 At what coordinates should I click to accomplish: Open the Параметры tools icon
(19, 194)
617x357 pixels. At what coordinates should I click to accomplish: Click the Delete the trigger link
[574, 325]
--
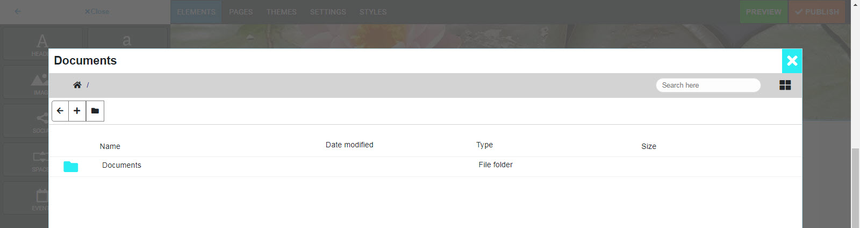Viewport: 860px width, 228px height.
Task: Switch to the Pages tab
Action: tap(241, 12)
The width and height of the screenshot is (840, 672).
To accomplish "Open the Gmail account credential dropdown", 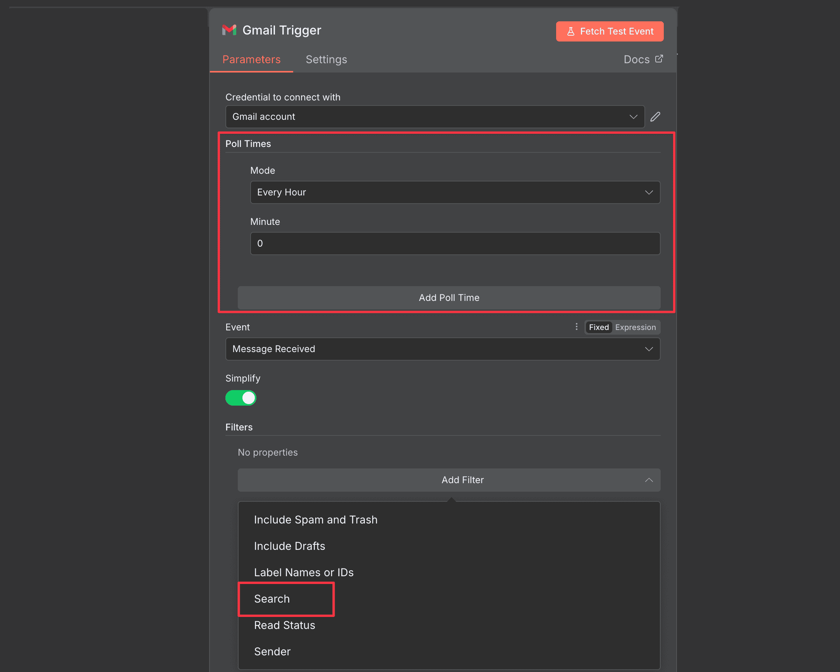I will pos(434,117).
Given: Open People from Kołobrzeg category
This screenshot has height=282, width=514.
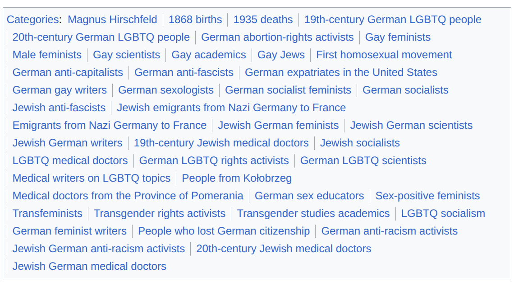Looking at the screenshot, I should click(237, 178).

• [TASK INSTRUCTIONS]: Copy the lines from the one containing "Given: Open People from Kołobrzeg category" to the one containing "Looking at the", both included, without the pictures.

• [RESULT FOR THIS TASK]:
Given: Open People from Kołobrzeg category
This screenshot has height=282, width=514.
Looking at the screenshot, I should click(237, 178).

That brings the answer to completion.